■ **Given task**
Resume the text below on BIOS, bootloaders and GRUB, picking up right after its final sentence.

■ **Passage given**
BIOS and UEFI both perform POST on motherboards. UEFI just happens to be with the times.|625

Handing over to a Bootloader

As we learned BIOS acts as the first sanity check, initializing the system
and performing POST. It hands over control to a Bootloader, a somewhat more
advanced program that is tasked with loading operating systems


💽 Bootloader and GRUB

After POST, BIOS looks for special I/O devices to provide the next program to
run, typically the bootloader.

Locating the bootloader is done by following a few conventions which have been
in the PC world for decades. In short, BIOS has a configured set of boot
devices. This preference is stored in the CMOS.

After POST, BIOS will start going through each Boot Device and verify if it has
a Master Boot Record. This
is where GRUB enters the picture. GRUB
is a program residing in the Master Boot Record of a bootable device.

Here is a quick anatomy of the Master Boot Record. Its the first sector of a
disk. A disk sector is traditionally 512bytes. Modern disks have larger sectors
up to 4096 bytes [Advanced Format Disks] but even these disks access the
physical media in 512byte emulated mode [512e]

512bytes of the MBR are broken up as follows

  • 1-446bytes - Bootloader code. Grub boot.img
  • 64 bytes - Master Partition Entries, Up to 4 entries, 16 bytes each.
  • Last 2bytes - A special magic number 0xAA55. This indicates to the BIOS, there is a bootloader on this disk device.

With that out of the way, lets look at GRUB as a bootloader.

Now. lets be honest. 512bytes is a tight space, and adding things like splash
image, nice graphics and menus to dual boot an OS will take way more than
512bytes. For eg. EasyBMP a tiny library to
display images on screen when statically linked is 20kb!

To work around this limitation, Grub does a multi-stage boot.

Stage 1: Boot.img, Fits in 440byte MBR. Its a simple sled program
which loads Stage 1.5 using a
LBA address jump

Stage 1.5: Core.img, Fits in 32kb. It has just enough file system modules
to load \/boot\/grub.

Stage 2: \/boot\/grub is a special folder in /boot partition or a path on
the root / partition. This is where all grub modules are available. It contains
module drives for a large set of IO devices including networking booting. It
also brings some nice things like a GUI, selection menus and splash pages!

Grub and MBR sector layout|500

Now all that theory out of the way, how do we boot the kernel itself? We usually
just select a menu and boom! Linux starts loading up?

Well, there is a bunch of configuration files and menu entries which makes that
happen. Just peek into /boot/grub/grub.cfg. But we aren't looking at GRUB and
its magic. Lets try to boot a system by first principles.

Here is the minimal set of commands you can use on a GRUB prompt to start a
Linux system.

insmod linux
set root=(hd0,1)
linux /boot/vmlinuz-3.13.0-29-generic root=/dev/sda1
initrd /boot/initrd.img-3.13.0-29-generic
boot
Enter fullscreen mode Exit fullscreen mode

A quick description of what's happening.

  • Load the linux grub module. This module tells grub how to start a Linux like operating system.
  • hd0,1 - This is the tricky bit! This is grub's way of selecting a hard drive partition. varies on each machine, depending on how it was partitioned. This stackexchange discussion should come in handy
  • /boot/vmlinuz-3.13.0-29-generic is the compressed compiled linux kernel. Tab completion is your friend. Version number 3.13.0 would likely change in your case.

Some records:

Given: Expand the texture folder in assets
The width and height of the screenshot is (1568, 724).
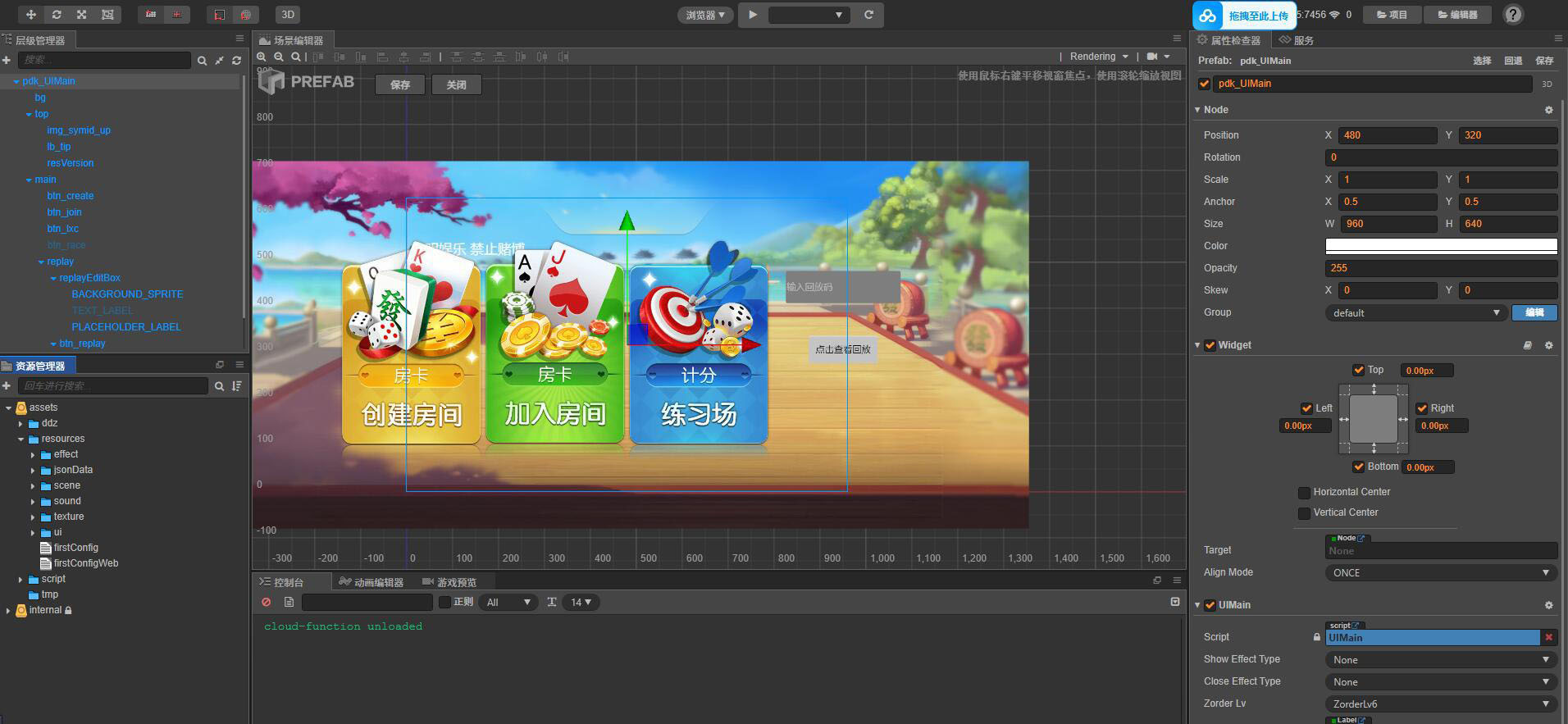Looking at the screenshot, I should [x=34, y=517].
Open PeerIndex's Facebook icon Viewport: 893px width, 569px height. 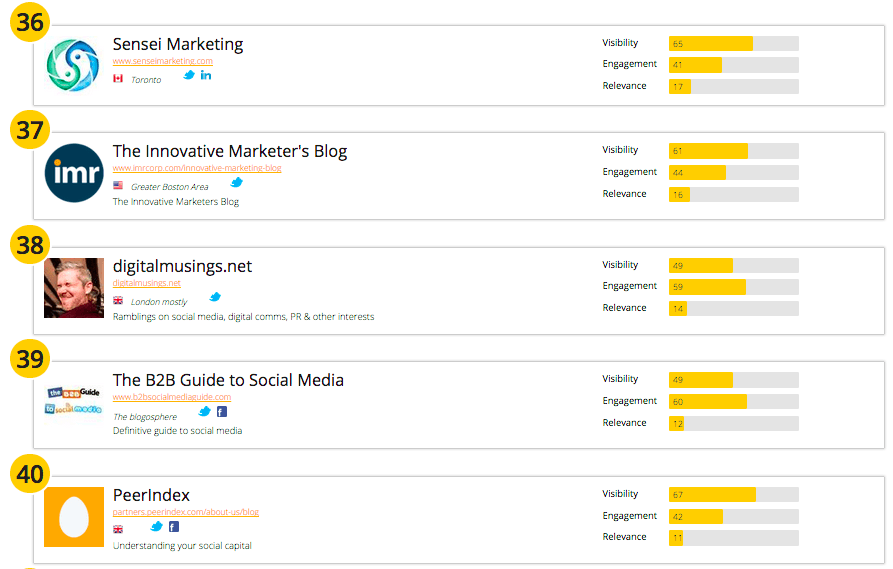click(174, 527)
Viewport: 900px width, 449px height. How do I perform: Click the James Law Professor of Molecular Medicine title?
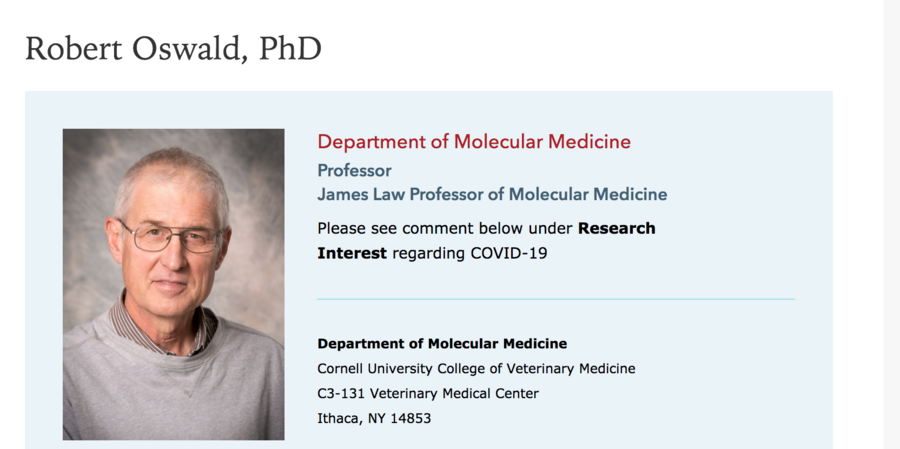point(492,194)
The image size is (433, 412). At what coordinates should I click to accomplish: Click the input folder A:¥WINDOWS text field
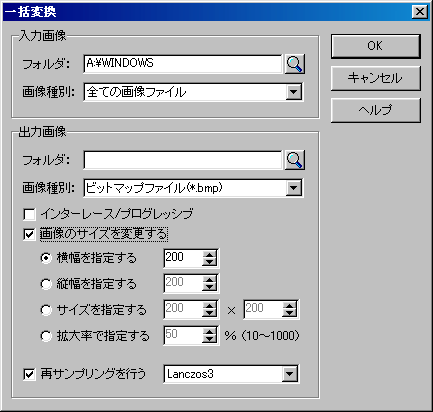[x=183, y=64]
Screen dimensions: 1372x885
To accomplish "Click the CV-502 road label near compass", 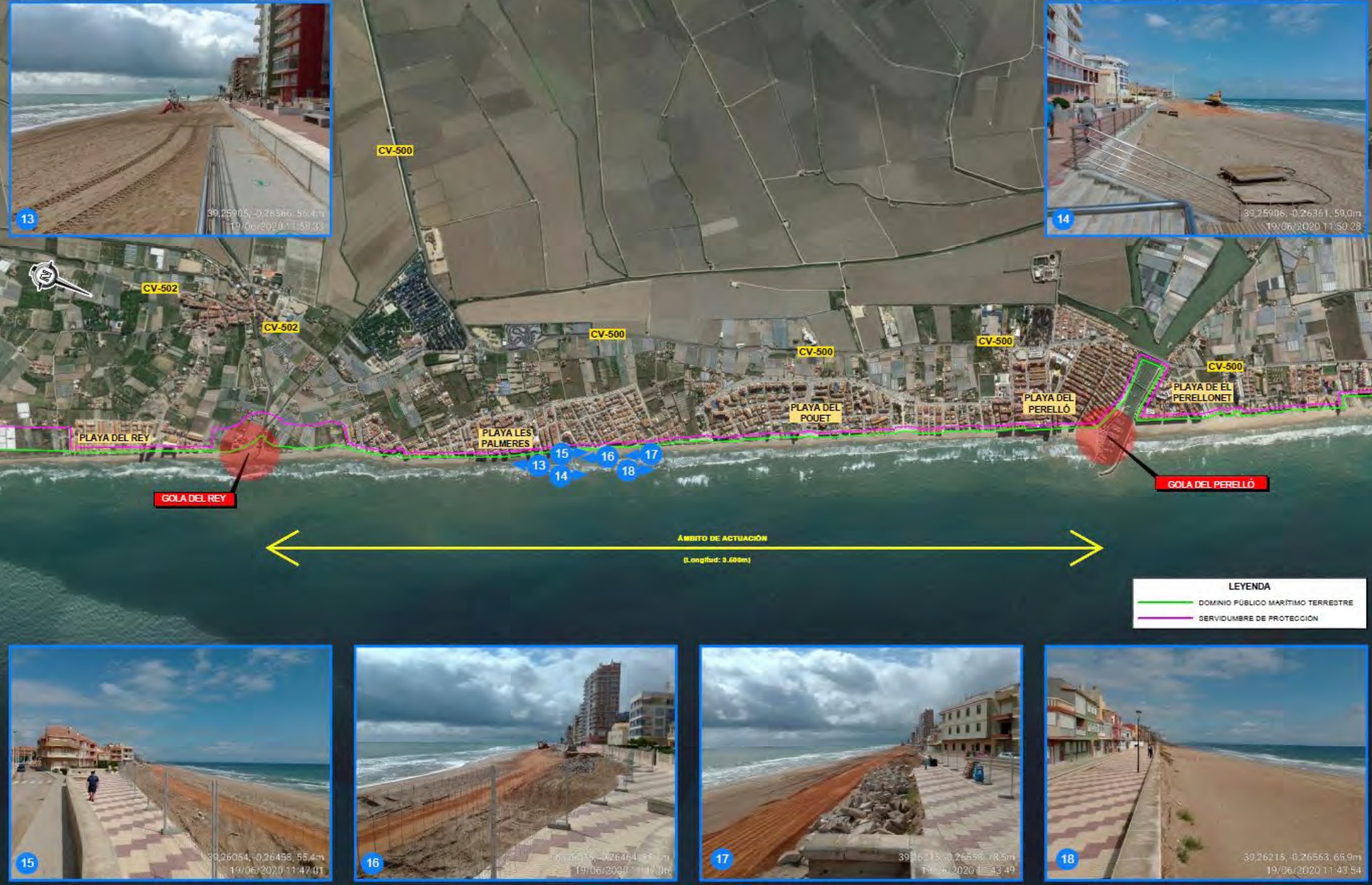I will (x=159, y=288).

■ **Task response**
  • /dev/sda1 is the root file system device.
  • /boot/initrd.img-3.13.0-29-generic is the initial ram disk
  • boot kicks off the boot process and runs vmlinux.

Once we write boot, GRUB is officially trying to hand over control to the
kernel. Phew!

Future Topics

If you're interested, I can cover BIOS and bootloader in more detail in future
posts. However, for practicality, most of us won't be dealing directly with
building BIOS or bootloaders. This high-level overview should provide a clear
understanding of the initial steps in the boot sequence.


🐧 Linux Kernel Bootup Sequence

Many seasoned developers have observed a Linux system boot up, witnessing a
stream of text scrolling by on the screen. This output primarily consists of
driver initializations and service startups. Despite its apparent complexity,
the Linux kernel boot process is relatively straightforward. Let's delve into
the most prevalent Linux kernel boot sequence

Linux Boot Process in a Nutshell

Bare Minimum Linux Kernel?

As we saw in the grub commands, achieving a minimal boot for a practical PC
experience requires,

  • vmlinuz : Compressed compiled linux kernel binary
  • initramfs or initrd : compressed archive which can be expanded by vmlinuz or grub and placed into memory
  • (additionally) root filesystem

Linux follows a two stage booting process. The bootloader first loads the stage
1 kernel.

Stage 1 kernel's aim is simple and can be listed as follows

  • Load just enough kernel modules to mount a proper filesystem.
  • Mount said root file system
  • Hand over control to an init executable in the root filesystem. (/init, /sbin/init or configured paths in linux/init/main.c at torvalds/linux · GitHub)

Because storage hardware comes in various formats (curse of linux's ubiquity),
kernel developers have chosen to break the booting process into an initial
in-memory file system load (Initramfs or initrd) which then mounts and
loads the root filesystem

Stage 2 kernel boot is where the init process starts configuring hardware and
running services, usually running programs initiated in userspace but invoking
kernel space syscalls. This ensures the boot process can be configured without
having to recompile the kernel for every small customizations. This design
choice is the reason why we all aren't kernel developers (yet)

Note: About minimal linux

For a truly minimal boot experience we could have a stripped down vmlinuz
which runs a statically compiled /sbin/init program to print hello world!
all in < 10mbs of RAM, if you configure your kernel boot correctly!

Initramfs and initrd (initial ramdisk) serve a similar purpose.
initramfs is a modern take on initrd;

Write to me if you think I should write about the internals of
initramfs/initrd.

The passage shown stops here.